Rewrite the lines of the data below as a numbered list, skipping any blank lines and leaving out the images.

* Start Supplied data *

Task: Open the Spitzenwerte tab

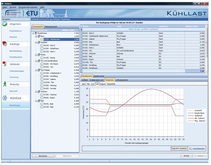Action: (x=99, y=76)
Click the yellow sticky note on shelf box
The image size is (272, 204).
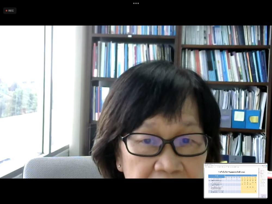pyautogui.click(x=254, y=119)
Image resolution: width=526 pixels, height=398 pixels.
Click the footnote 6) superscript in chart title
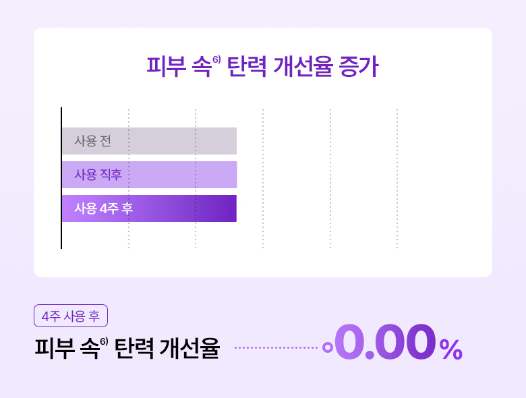point(216,60)
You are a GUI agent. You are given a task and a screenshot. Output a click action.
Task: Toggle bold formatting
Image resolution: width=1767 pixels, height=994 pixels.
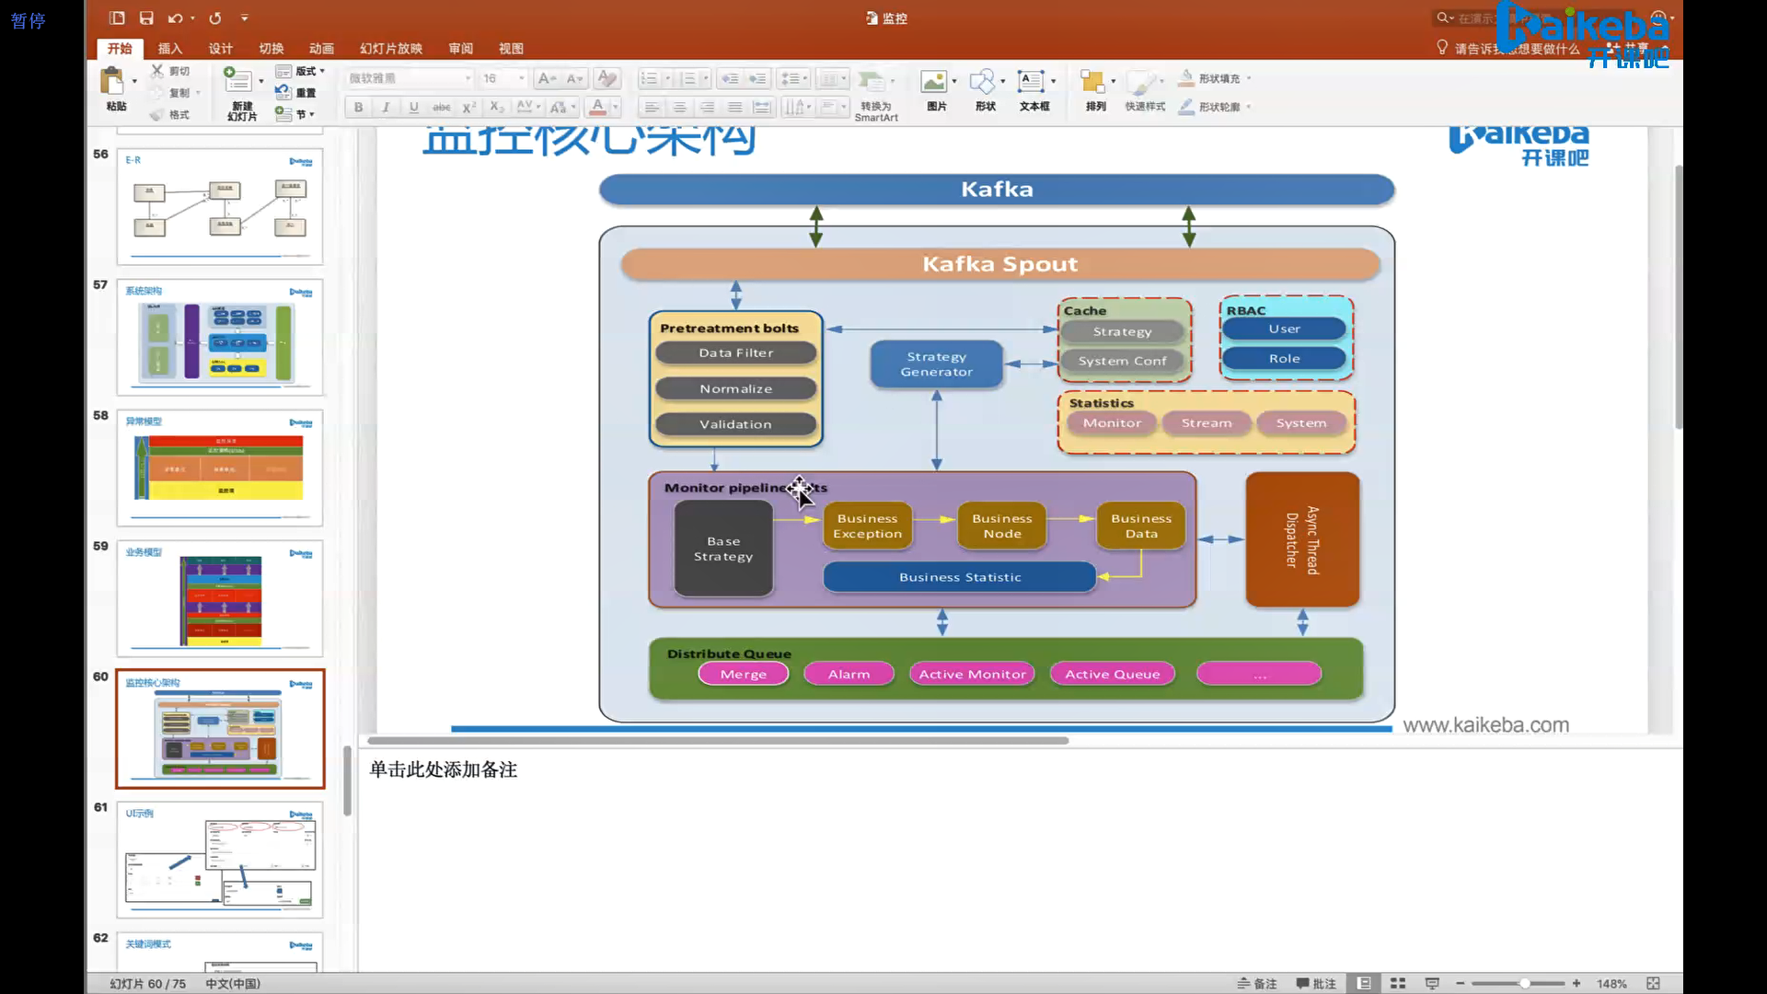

* End Supplied data *

§ **Answer to the task**:
1. Task: Open the Spitzenwerte tab
2. Action: (x=99, y=76)
3. Click the yellow sticky note on shelf box
4. The image size is (272, 204).
5. pyautogui.click(x=254, y=119)
6. Image resolution: width=526 pixels, height=398 pixels.
7. Click the footnote 6) superscript in chart title
8. point(216,60)
9. You are a GUI agent. You are given a task and a screenshot. Output a click action.
10. Task: Toggle bold formatting
11. Image resolution: width=1767 pixels, height=994 pixels.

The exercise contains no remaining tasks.